01 Jul 2022

‘Four or five rescues in the last two weeks have closed their doors,’ -The Haven Rescue

The Haven Rescue discuss their upcoming adoption day in Nenagh and the impact of the pandemic.

‘Four or five rescues in the last two weeks have closed their doors,’ -The Haven Rescue

Bo who will be attending adoption day next week looking for her new home

The Haven Rescue is holding an adoption day for cats and dogs in Muddy Paws pet shop, Nenagh, on Saturday from 11am to 3pm. This will be their first adoption day in two years.

The Haven Rescue is based outside Roscrea and cares for all sorts of animals. It was founded by Rosie Dowling and Jennifer Nolan in 2017.

“We decided to set up our own rescue because we saw a need there. So, since 2017 we have been rescuing dogs, cats, goats, chickens; kind of anything that needs our help,” said Rosie.

The Haven Rescue
Rosie is a dog behaviourist, and when a dog comes to the Haven Rescue, it is assessed, provided with medical treatment and placed with a foster home.

The rescue is foster-based, which means that people and families look after the animal until they are ready to go to a permanent home.

“The foster homes are very good. Some have kids, some have cats, and they all have dogs. So we place the dogs where available and what will suit the needs of the dog, ”said Rosie.

These three arrived at the Haven Rescue last week from Carlow/ Kilkenny pound

The Pandemic
According to Rosie, the pandemic has placed a huge burden on not only The Haven but rescues across the country. She says The Haven Rescue receives around 15 calls a day from people surrendering dogs. Many people bought dogs during the pandemic when they were confined to their homes. However, as the country reopened and people returned to work, they realised they couldn’t look after their dogs.

This has put pressure on animal welfare organisations nationwide.

“The influx of dogs. Every pound, every rescue in the country. Four or five rescues in the last two weeks have closed their doors. They just can’t take the amount of dogs that there are,” explained Rosie.

The Haven Rescue currently has 67 dogs waiting to go to new homes.
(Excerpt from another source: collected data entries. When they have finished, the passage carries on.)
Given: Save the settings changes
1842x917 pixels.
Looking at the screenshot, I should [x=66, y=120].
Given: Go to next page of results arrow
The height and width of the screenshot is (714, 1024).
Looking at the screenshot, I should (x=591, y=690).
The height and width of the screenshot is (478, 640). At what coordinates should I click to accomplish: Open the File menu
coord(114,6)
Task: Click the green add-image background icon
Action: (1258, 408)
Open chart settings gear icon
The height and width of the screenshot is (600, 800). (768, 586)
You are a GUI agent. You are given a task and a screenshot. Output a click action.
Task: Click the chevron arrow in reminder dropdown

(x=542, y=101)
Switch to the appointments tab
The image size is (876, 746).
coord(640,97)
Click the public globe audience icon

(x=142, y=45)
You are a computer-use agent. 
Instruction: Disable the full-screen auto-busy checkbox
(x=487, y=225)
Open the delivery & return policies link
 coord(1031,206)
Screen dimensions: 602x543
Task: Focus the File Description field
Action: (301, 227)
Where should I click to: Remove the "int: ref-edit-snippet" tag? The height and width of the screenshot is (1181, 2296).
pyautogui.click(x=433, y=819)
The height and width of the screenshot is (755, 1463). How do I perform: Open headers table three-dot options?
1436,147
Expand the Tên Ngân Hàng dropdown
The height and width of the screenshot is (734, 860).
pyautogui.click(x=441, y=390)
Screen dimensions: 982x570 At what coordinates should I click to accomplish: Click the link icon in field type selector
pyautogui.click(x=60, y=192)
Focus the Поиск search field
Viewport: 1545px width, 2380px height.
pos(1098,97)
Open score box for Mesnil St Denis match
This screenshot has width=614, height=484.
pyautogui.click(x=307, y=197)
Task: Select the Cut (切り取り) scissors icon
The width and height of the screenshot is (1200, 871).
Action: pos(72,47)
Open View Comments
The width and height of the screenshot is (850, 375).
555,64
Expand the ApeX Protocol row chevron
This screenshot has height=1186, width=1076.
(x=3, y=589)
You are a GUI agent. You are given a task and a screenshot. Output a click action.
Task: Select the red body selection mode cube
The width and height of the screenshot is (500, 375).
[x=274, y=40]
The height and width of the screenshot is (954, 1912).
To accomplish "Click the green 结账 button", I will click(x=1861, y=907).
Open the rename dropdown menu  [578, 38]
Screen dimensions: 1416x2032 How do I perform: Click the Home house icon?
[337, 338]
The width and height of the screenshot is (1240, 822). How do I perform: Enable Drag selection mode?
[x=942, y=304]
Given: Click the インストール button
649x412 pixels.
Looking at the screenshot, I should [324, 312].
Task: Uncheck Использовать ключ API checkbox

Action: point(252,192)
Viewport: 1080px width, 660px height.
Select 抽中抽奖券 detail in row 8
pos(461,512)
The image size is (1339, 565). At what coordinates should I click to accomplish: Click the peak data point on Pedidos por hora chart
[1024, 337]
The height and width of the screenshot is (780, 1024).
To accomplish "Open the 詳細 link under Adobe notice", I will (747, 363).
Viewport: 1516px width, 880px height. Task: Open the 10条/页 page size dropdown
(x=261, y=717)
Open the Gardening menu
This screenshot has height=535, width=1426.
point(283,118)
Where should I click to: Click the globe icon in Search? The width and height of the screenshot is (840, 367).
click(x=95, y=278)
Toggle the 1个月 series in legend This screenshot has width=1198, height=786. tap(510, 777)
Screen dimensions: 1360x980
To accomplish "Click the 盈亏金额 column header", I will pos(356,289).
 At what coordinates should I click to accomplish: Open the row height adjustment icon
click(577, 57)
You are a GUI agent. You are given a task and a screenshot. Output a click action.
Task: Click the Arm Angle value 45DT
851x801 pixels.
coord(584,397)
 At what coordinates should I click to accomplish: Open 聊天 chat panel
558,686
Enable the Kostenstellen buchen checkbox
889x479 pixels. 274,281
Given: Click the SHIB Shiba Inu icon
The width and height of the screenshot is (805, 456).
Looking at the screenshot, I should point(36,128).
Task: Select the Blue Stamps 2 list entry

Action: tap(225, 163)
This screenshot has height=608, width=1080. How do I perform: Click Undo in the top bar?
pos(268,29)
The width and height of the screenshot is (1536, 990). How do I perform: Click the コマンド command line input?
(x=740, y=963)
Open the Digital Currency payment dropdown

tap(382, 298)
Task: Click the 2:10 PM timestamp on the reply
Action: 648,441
While they are based in Tipperary, they have foster families in Galway, Kilkenny, and Waterford.

“We have been very lucky with our foster homes. They have doubled up, and they have been very good at taking dogs from ourselves. We are very excited about the adoption day, said Rosie.

Before Adopting
Ahead of the adoption day on May 21, Rosie has some advice for those hoping to take home a dog. She says people should consider if the dog will suit their lifestyle.

Rosie says many people who want a dog for small children choose small dogs. But in general small dogs don’t make good pets for young kids.

“That’s not necessarily how it works. Usually, smaller dogs don’t have the temperament for kids.They are quite used to their comfort,” said Rosie.

Those looking to adopt more energetic breeds like labradors or springer spaniels should consider how active the breed can be.
Rosie says if you are not very active, you should consider something more ‘laid back.’

While not what most people think of when they imagine adopting a dog, Rosie recommends greyhounds and lurchers.

“The forgotten breed, as I say to people. But actually, they make fabulous pets, especially for people with kids. I highly recommend a lurcher or greyhound,” said Rosie.

If you are interested in adopting this Saturday be sure to get in touch with The Haven ahead of the day to have a chat and get the adoption ball rolling.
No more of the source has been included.